En aquel tiempo, sin embargo, esta rigidez se limitaba al mundo familiar. Política y socialmente, el entendimiento entre las dos religiones dominantes era casi perfecto, funcionando con total respeto mutuo. Si el presidente de la República era cristiano, el jefe del Gobierno tenía que ser musulmán, y viceversa; y el sistema, ampliado a la costumbre diaria, funcionaba acepta do por todos. A pesar de su situación en el ojo del ciclón de una zona altamente conflictiva, Líbano era la paz en la guerra, la tranquilidad ante el nerviosismo, la tolerancia frente al fanatismo.

( ... ) Hasta que un día malhadado, la hospitalidad, que había sido siempre característica del país, se pasó. Los guerrilleros palestinos, expulsados de Jordania por un rey que les veía constituir una amenaza para su autoridad, fueron admitidos en Líbano y con ello el país se suicidó. Porque detrás de esos refugiados llegaron sus enemigos del Sur, los judíos, y para detener ese avance y protegerlos entraron los sirios por el Este. La guerra internacional encontró apoyos en los corpúsculos en que se dividió la población indígena, y aquella acomodaticia masa anterior se separó en grupos fanatizados. Cristianos lucharon contra musulmanes, pero también ambos lo hicieron entre sí hasta llegar a las peleas cainitas de los mismos palestinos... La situación se fue agravando entre la estupefacción de los residentes, que, al no poder creerlo, aguantaron durante años una situación de caos "que no podía durar, ¡aquello era Líbano!". Hasta que a los bombardeos siguieron los secuestros y los paseos, obligando a muchos a irse a Chipre, a Europa occidental e incluso a Estados Unidos.

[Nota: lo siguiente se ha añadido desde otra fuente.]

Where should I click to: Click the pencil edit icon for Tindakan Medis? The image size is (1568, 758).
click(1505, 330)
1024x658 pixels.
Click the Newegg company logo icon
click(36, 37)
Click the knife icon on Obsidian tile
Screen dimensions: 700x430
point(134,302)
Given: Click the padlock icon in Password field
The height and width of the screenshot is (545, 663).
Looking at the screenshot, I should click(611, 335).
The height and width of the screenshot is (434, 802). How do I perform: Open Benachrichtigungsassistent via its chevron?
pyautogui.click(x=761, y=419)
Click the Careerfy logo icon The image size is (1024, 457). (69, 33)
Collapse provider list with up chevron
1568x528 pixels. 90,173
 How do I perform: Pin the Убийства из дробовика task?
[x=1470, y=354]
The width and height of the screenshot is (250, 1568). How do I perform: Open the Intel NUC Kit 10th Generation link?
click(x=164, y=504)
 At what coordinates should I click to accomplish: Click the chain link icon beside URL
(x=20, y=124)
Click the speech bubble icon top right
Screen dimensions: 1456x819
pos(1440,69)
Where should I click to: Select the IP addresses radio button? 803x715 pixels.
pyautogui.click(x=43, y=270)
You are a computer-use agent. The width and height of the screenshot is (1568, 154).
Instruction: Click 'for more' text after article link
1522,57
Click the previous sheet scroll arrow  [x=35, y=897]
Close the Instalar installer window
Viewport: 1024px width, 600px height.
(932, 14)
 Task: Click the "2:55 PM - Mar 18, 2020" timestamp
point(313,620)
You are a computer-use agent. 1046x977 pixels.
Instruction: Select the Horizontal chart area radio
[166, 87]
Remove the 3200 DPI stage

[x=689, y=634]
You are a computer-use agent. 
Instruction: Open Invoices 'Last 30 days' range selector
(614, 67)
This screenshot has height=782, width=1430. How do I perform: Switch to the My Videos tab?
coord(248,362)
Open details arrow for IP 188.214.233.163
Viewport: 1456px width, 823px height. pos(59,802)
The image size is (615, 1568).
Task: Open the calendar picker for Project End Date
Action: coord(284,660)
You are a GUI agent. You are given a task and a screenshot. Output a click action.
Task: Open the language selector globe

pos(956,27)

Hoy, Líbano es una triste nación desgarrada, tanto por la metralla de fuera como la de dentro, tanto por la guerra fronteriza como por la civil. Ha habido en Beirut quienes han cambiado de domicilio seis veces en los últimos años, perseguidos a bombazos indiscriminados o por búsquedas demasiado precisas de grupos distintos en el ideal, pero iguales en el manejo del cetme o de la granada de mano. La situación, gravísima para el indígena, resulta francamente incómoda para`lel viajero en potencia, que empieza a prescindir en sus programas del rincón en que soñé. De la misma manera que la situación del sureste asiático ha tachado de los proyectos turísticos los templos de Camboya y Laos, el cáncer libanés impide acercarse a unos monumentos de la antigua Roma... que ya quisiera tener la Roma italiana. Me refiero a las ruinas de Baalbeck, ejemplo de lo que puede levantar un imperio oficialmente en decadencia y lejos de la metrópoli; unas columnas gigantescas traídas de Egipto y erigidas aquí, unas columnas cuyo grosor no se aprecia en su postura vertical -sequoias pétreas porque la altura les da ligereza engañosa-; sólo cuando se las ve derribadas -por el tiempo o la horda-, el viajero se queda fascinado ante sus cuatro y cinco metros de diámetro.

Cuando visité Líbano había que ir a buscar ruinas a varios kilómetros de la capital. Hoy no hay necesidad de salir de Beirut para verlas a vuestro alrededor. Y no son las asépticas de los tiempos viejos, donde sólo la imaginación novelesca puede evocar a los antiguos que allí vivieron. Hoy, esos residentes que permanecen en sus hogares-agujeros, a menudo sin agua ni luz durante la noche, salen al romper el día, pegados a los muros, en los intervalos de los estampidos y se mueven veloces como ratas para conseguir algo con qué saciar su hambre y su sed antes de que la noche les devuelva a su catacumba. En aquel Beirut del recuerdo, en el Beirut lujoso, era dificil escoger embarras de choix donde comer y donde beber. Hoy, lo dificil es simplemente lograrlo; donde sea.